0

I am currently examining different design pattern options for our pipelines. Kedro framework seems like a good option (allowing to modular design pattern, visualization methods, etc.).

The pipelines should be created out of many modules that are either writting output to file or piping it to next module (depends on condition). In second case (pipe to next module) kedro falls of, as it reads the whole output into memory and then forwards to next step (or is there a possibility of unix-type pipeing)? I am working with Big Data, so this one is out for me. Why is this workflow different to a usual unix pipe? - unix pipes are reading in certain buffer size and forwarding it right away (I guess this gets swapped to disk and not kept in memory?). I would appreciate if you could point me to another framework that allows such functionality (I also don't mind implementing DP from scratch).

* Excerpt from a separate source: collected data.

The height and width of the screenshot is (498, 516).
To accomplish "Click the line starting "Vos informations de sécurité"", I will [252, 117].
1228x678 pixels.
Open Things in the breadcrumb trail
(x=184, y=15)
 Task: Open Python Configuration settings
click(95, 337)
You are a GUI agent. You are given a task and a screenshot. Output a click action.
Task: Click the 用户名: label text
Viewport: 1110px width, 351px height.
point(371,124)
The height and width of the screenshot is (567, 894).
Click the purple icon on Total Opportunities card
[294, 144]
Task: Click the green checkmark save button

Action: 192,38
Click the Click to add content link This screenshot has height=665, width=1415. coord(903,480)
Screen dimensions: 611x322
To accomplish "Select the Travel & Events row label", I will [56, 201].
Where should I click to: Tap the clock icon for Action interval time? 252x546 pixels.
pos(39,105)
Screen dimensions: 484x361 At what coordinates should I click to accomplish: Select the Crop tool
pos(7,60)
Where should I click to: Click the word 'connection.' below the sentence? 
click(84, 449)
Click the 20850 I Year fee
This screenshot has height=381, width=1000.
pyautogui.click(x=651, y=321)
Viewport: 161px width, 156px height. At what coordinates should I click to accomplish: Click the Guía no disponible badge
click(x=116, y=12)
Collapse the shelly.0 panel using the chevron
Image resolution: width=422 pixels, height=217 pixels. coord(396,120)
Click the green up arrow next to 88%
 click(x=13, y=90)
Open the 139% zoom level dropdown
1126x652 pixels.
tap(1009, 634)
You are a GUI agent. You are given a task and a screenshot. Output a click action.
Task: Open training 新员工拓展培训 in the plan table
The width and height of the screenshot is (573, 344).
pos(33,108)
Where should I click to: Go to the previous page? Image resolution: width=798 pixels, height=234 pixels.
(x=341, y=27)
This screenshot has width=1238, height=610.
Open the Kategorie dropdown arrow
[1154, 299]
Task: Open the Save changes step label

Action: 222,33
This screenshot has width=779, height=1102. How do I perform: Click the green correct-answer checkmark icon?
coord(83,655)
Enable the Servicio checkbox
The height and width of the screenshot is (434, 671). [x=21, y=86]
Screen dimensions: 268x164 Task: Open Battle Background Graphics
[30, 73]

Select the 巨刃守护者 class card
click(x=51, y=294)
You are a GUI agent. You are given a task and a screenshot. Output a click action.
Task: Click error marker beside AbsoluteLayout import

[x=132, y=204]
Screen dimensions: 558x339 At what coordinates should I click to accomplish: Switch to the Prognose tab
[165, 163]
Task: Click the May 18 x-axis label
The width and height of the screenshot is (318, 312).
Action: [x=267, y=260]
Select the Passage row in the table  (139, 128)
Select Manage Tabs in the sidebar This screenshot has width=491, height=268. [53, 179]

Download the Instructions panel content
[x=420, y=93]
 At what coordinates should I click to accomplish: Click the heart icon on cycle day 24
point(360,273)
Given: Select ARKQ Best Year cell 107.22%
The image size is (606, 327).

EDIT: I have nodes that are mainly dependant on external binaries and therefore, I would like to achieve Unix-like piping.

Jumpman
  • 429
  • 1
  • 3
  • 10

2 Answers2

0

Kedro-Accelerator is a Kedro plugin that brings some Unix pipe semantics to Kedro. Specifically, TeePlugin allows for passing data between nodes in memory (as MemoryDataSets) while writing outputs to disk/files in the background.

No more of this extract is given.